WHAT TO PRODUCE
Reproduce every line of the material verbatim, leaving out the pictures.

━━━

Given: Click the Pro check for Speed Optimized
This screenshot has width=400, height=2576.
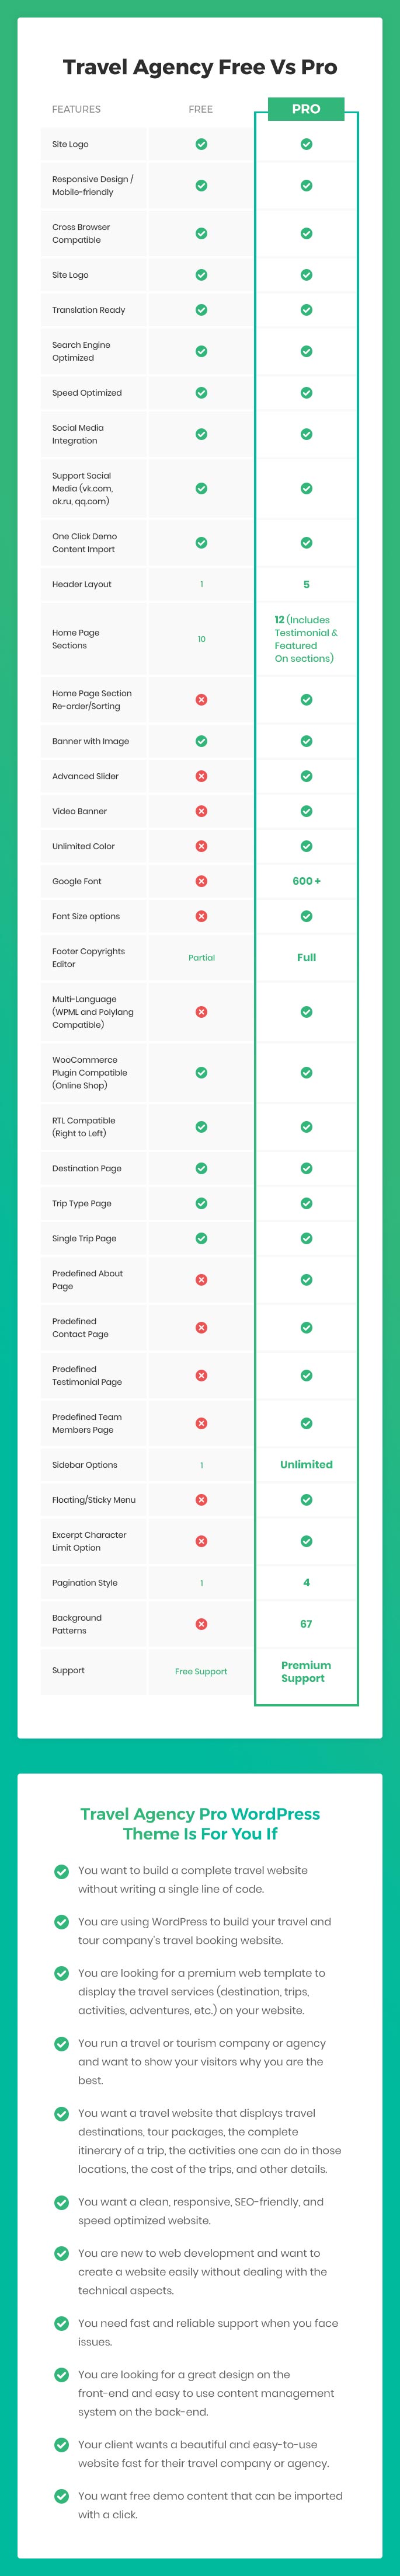Looking at the screenshot, I should (x=306, y=393).
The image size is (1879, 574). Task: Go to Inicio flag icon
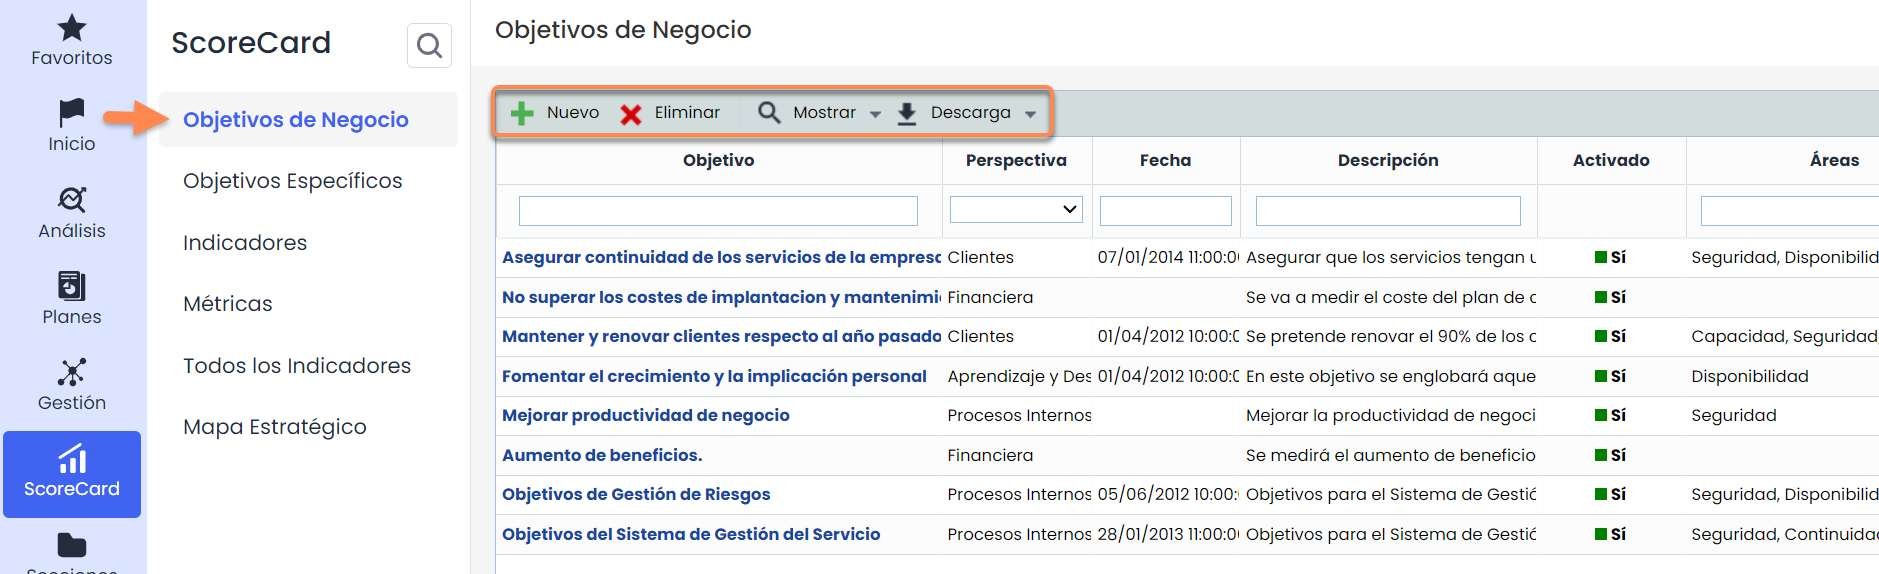point(71,112)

━━━

REPLY
Given: Click the Pro check for Speed Optimized
This screenshot has width=400, height=2576.
Looking at the screenshot, I should (x=306, y=393).
The image size is (1879, 574). Task: Go to Inicio flag icon
point(71,112)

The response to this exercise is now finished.